My mother and I were on the course, and so were the two women from last week, as well as at least two more that attended this week – a nice quiet woman by the name of Sarah who comes from the same neighbourhood as I do and arrives via bus – and a young man by the name of Phillip (who also has autism as well it turns out) who cycled from a village several miles away to attend.
The rest of the women who attended were the established group not on the course but who have decided that the people on the course are “joining their group” – this was decided when a woman introduced herself as coming from a posh area of town and being a home owner – something that had confused Phillip and caused my mother to clarify why Phillip brought it up.
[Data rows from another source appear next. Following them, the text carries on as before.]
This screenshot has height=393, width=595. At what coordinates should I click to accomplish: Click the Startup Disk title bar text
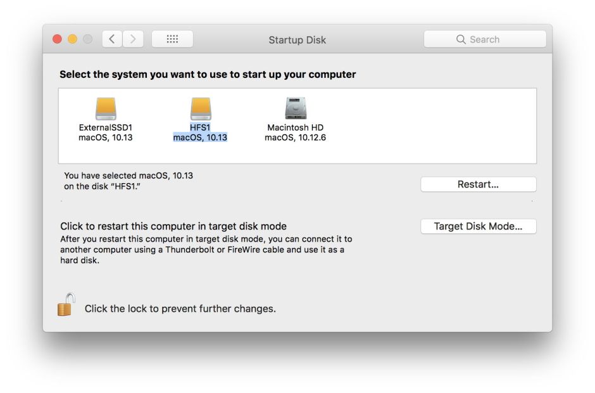[297, 39]
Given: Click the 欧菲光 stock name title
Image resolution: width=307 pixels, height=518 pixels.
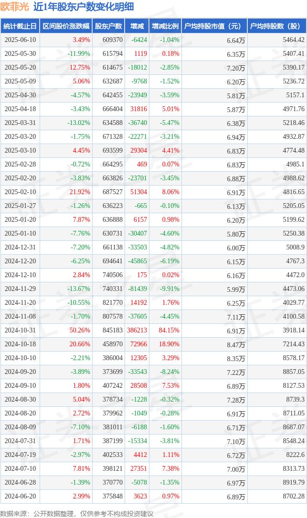Looking at the screenshot, I should pos(15,7).
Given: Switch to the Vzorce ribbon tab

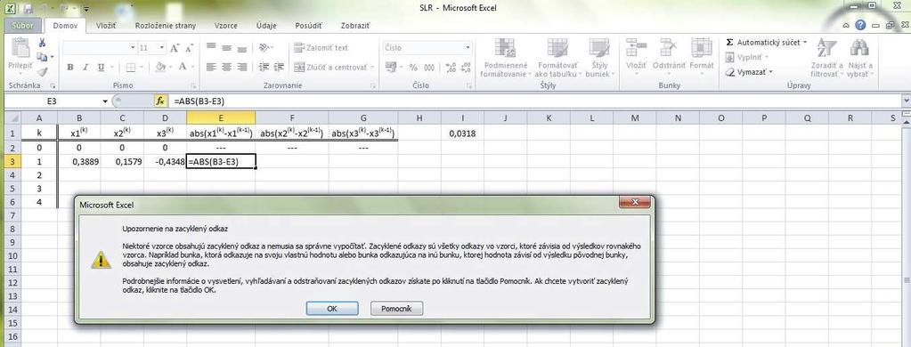Looking at the screenshot, I should click(x=225, y=26).
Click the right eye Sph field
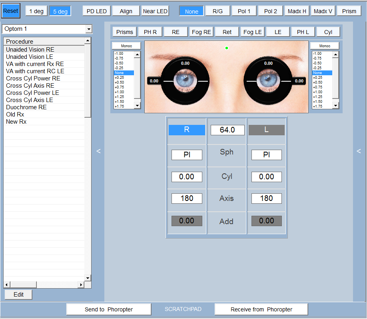The width and height of the screenshot is (367, 319). coord(187,155)
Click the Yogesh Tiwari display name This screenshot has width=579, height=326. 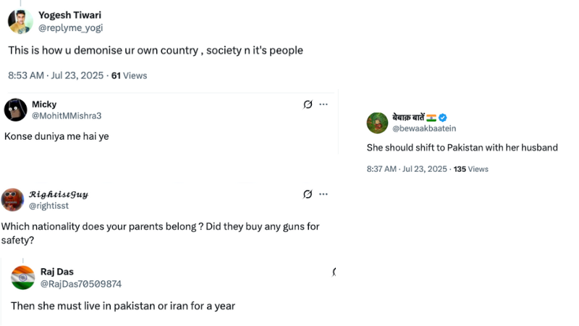click(x=71, y=15)
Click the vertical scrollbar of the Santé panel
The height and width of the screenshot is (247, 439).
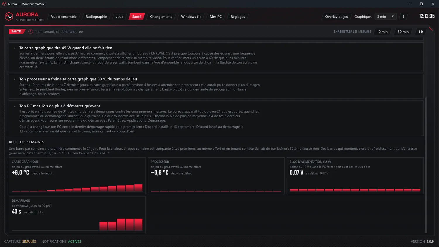[x=426, y=165]
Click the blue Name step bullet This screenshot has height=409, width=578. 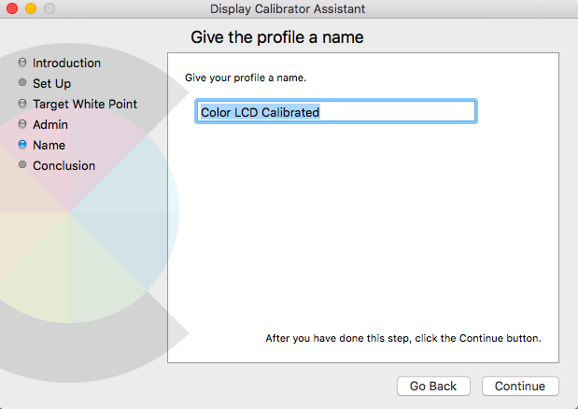(22, 145)
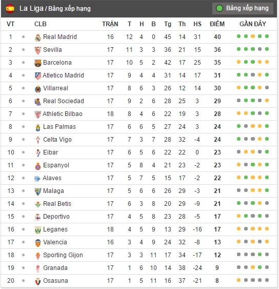Click the Villarreal yellow crest icon
The image size is (279, 289).
tap(38, 89)
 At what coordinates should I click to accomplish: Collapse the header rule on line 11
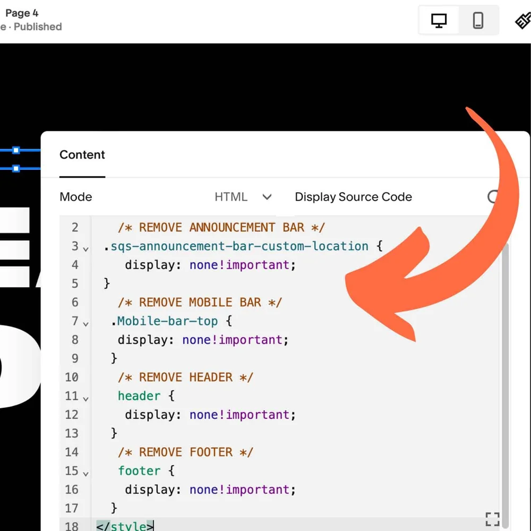point(86,398)
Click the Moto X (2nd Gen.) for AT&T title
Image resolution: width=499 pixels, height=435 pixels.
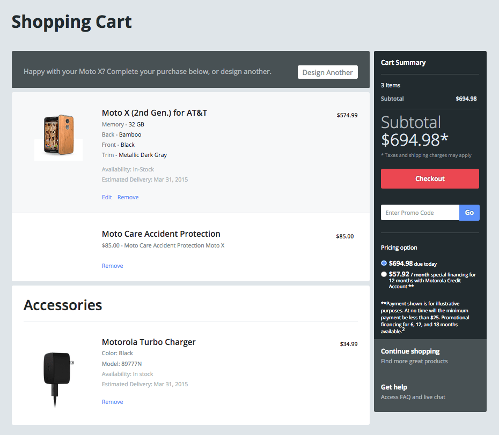(x=155, y=113)
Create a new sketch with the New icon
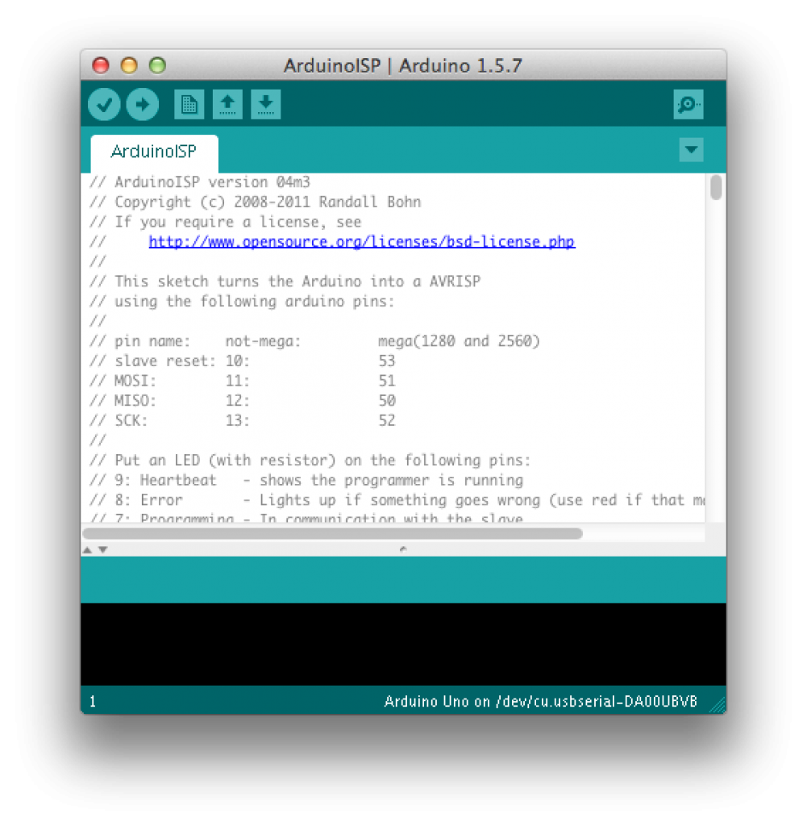This screenshot has height=826, width=807. tap(189, 104)
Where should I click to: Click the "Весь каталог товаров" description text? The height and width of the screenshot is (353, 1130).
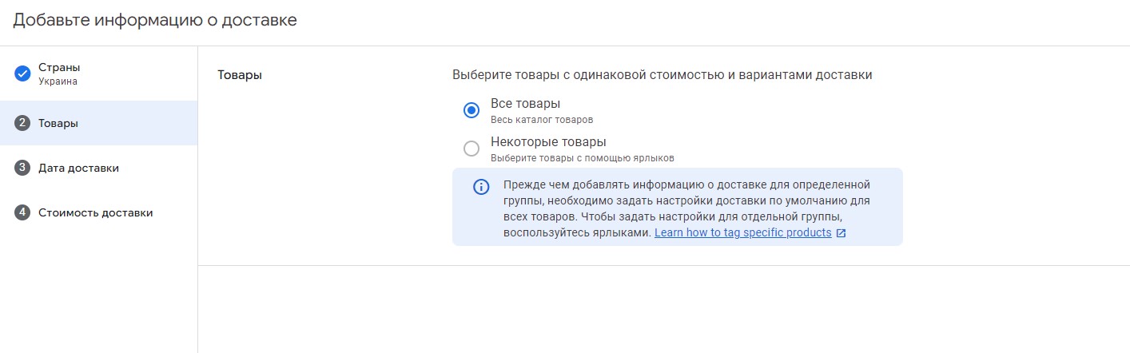click(542, 120)
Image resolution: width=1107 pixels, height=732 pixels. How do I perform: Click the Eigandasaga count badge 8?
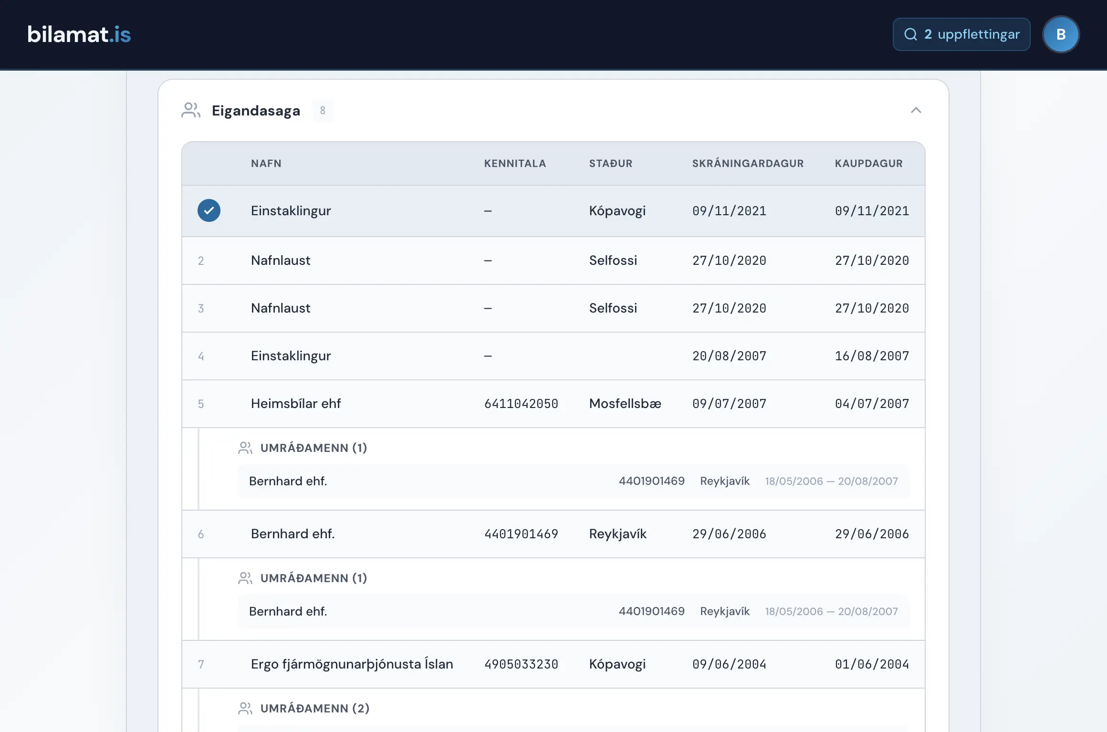click(323, 110)
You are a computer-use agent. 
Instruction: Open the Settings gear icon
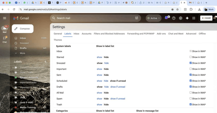[x=181, y=18]
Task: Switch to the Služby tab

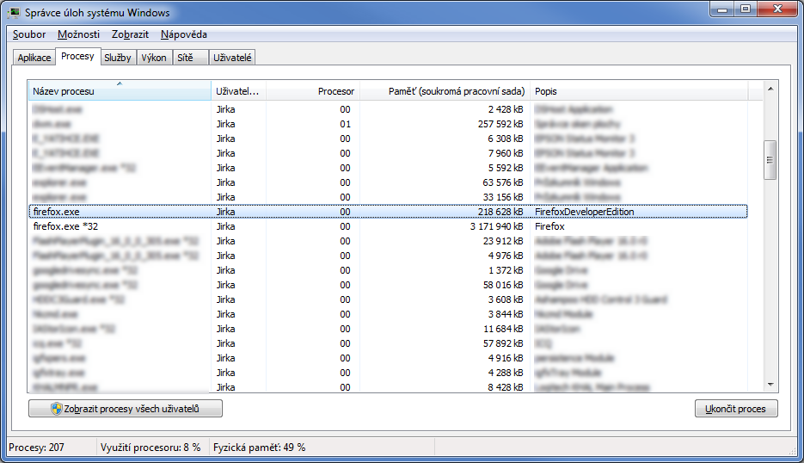Action: (x=117, y=58)
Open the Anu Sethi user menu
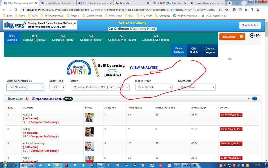The width and height of the screenshot is (268, 168). coord(250,25)
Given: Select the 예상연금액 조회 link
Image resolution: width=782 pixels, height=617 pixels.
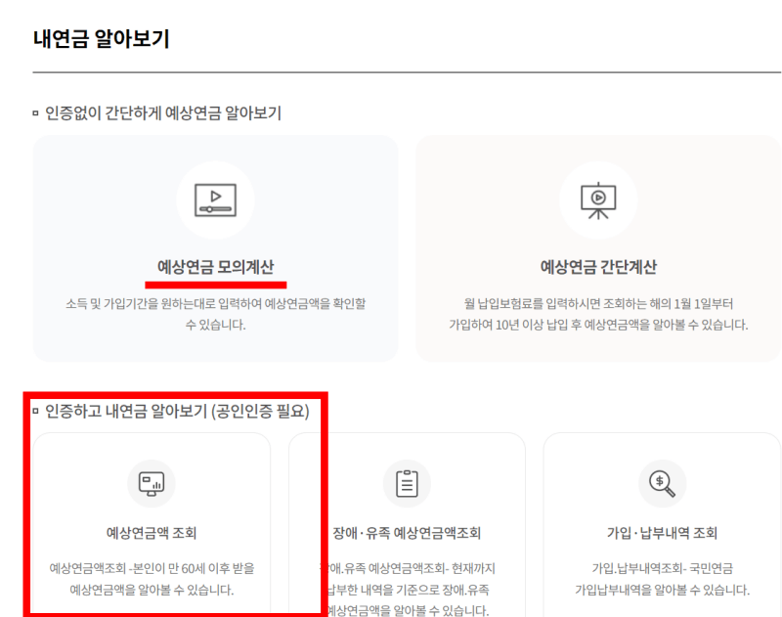Looking at the screenshot, I should click(150, 533).
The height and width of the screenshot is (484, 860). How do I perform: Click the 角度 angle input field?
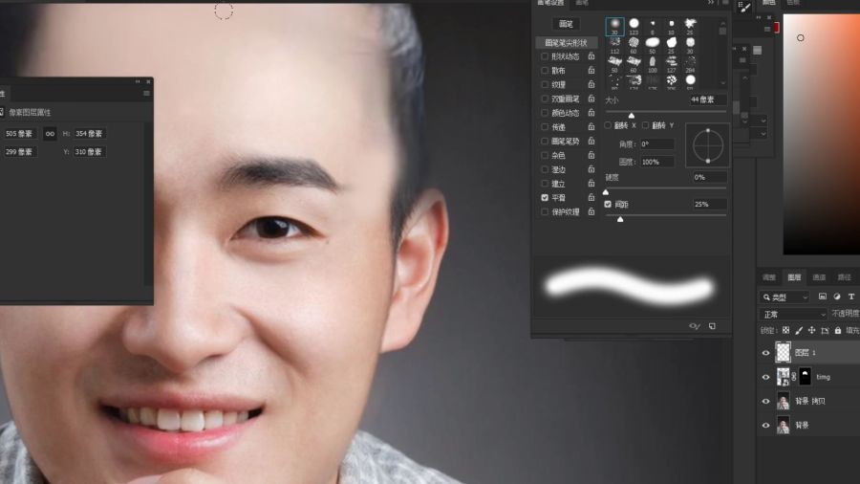[x=656, y=144]
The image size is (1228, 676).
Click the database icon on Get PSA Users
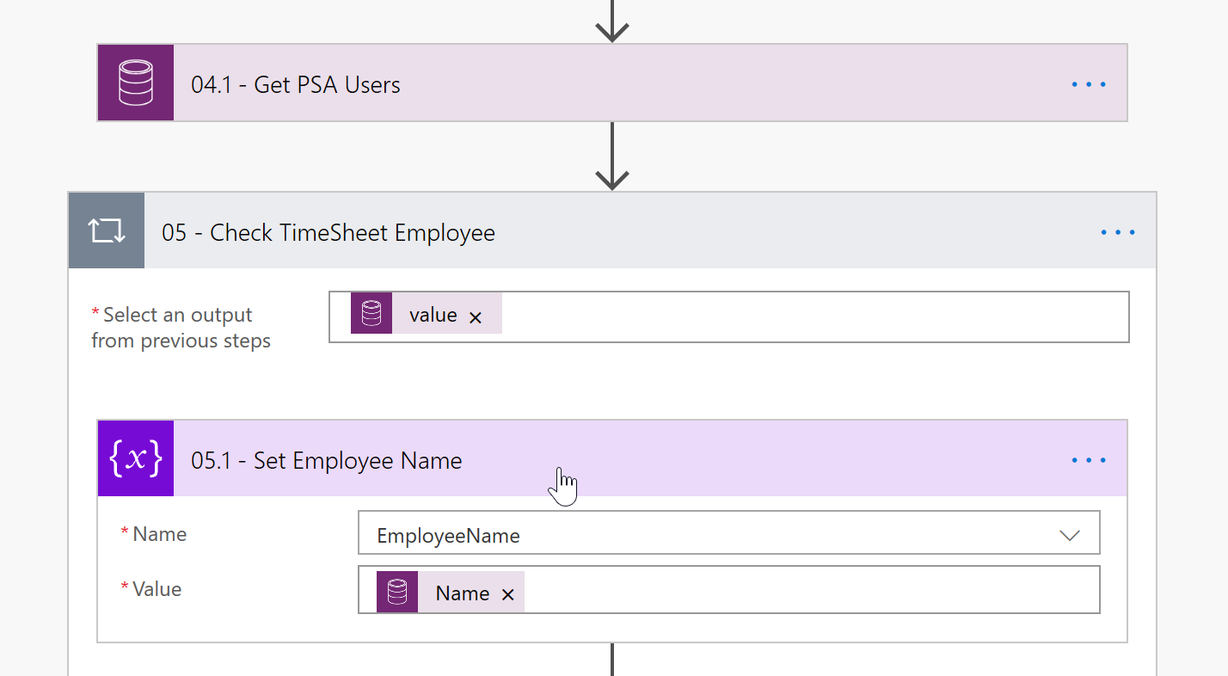tap(136, 83)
“I don’t see why that matters!” the woman exclaims. “Really – You’re joining OUR group.”
No – no we’re not. We’re on a course for tenants and leaseholders to learning sewing – something that another member of your group has admitted to doing on a regular basis – you are an established craft group who have muscled IN on our course and taken it over.
Which is exactly what they did. They took over.
They were loud, with one woman, identified by my mother later as a “motormouth”, who couldn’t keep quiet for five seconds as she complained to us in long and insufferable details about all the things wrong with her free holiday that someone within her family had won and taken her on.
“Look at all them! They’re miles ahead of me! All they’ve done and I’ve barely started.”
Perhaps she would have been further ahead in her sewing had she perhaps closed her mouth for long enough as to allow her hands to work.
The tutor asked her to quiet once, but this merely responded in a 2 second silence and a slightly reduced level to her whispered conversations with the woman sitting next to her.
Admittedly my mother and I whispered to.
Mostly reassuring each other that it was okay as we both got flustered from the crowd and noise. My mother having an absent fit (not epileptic – no shaking – it just means that she looks like she’s asleep for half a minute while she can’t respond to anything at all, can’t move, can’t open her eyes, can’t speak… like she’s not there. Caused by inter-cranial pressure). After these fits she generally needs to be able to just sit quietly and gather herself… quiet being not just a stranger to the women in their group but an outright declared enemy.
Me – I was so overloaded by so much crowding, a woman looming right over me constantly (she did not sit down due to problems with her back – but she did loom), and so much noise… I shook enough that I couldn’t really sew properly.
I had to leave the room and sit outside the building three times, twice to stim quietly to try and relax… the sound still carrying on upon the breeze that I clapped my hands over my ears to try and block it out, and once as I succumbed to a panic attack and started to convulse for almost a minute and desperately trying to regulate my breathing.
Phillip seemed to be fine, a friendly young man who doesn’t seem to have much of an issue with personal space and could get quite loud – possibly it was a good day for him and merely an average to slightly bad day to me. I had not had much sleep the night before.
Either way – my mother and I had a pretty awful time of it.
We have told the organizers that if there is a repeat next week of this week, the taking over by the crafts group and the tutor unable to control the group properly as well as the noise level being so bad – that it will be our LAST week. We will drop out and merely do sewing at mum’s house together where we can have our cups of tea and speak to each other quietly.